With all of these features, it is clear Foursquare’s ability to surface deals in a way that is organic to the user is most important. Crowley takes a different stance from a Groupon strategy in that he thinks the most important function of the app is the friend recommendation rather than the deal. I think that is true for many folks who happen to use Foursquare but not for many others.


In this same keynote, a girl from the audience asked Dennis Crowley for a hug on stage. This proves that Dennis Crowley is the Justin Bieber of SXSW. It also illuminates the digerati empowered at this event in Austin.


4 Comments so far
Leave a comment

Great post, couldn’t have said it better myself. I missed the social tv panel but will continue to follow the convo.

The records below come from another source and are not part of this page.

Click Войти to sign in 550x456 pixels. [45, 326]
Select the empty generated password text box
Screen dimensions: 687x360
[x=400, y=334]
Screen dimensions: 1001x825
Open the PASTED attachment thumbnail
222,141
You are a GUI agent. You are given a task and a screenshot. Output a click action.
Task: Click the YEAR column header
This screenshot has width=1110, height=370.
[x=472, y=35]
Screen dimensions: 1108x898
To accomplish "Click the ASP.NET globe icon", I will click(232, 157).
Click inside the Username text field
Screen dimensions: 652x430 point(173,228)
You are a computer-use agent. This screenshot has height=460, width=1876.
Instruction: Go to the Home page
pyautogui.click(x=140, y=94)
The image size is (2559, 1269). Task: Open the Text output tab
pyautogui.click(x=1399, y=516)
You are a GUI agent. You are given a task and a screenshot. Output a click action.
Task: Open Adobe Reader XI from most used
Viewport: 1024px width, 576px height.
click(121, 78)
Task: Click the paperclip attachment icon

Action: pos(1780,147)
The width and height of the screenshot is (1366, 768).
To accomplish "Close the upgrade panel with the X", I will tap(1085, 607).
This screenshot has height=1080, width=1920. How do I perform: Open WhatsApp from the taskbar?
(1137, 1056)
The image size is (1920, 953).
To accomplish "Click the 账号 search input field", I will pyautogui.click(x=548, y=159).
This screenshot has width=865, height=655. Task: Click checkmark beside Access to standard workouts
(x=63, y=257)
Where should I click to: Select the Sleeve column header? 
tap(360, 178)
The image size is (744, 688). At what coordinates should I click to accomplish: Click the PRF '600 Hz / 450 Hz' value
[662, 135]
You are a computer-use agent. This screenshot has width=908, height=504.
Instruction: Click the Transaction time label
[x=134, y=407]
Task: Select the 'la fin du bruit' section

I read the Fastcompany article a few months back good stuff, I have a google tv and while the idea of twitter tv isn’t there yet, soon for sure.

Comment by David Yousling

I would love to see Google TV come to true maturation as well with the ability to search across DVR information and link from TV to internet. It’s all coming…

Comment by Marauder

Thanks for a great overview! I’ve tried to make an overview myself:

Comment by Richard

Interesting and looks like we have some similarities on the group messaging side of things. As I am friends with the Neighborgoods CEO, glad to see your notes on Accelerator in there!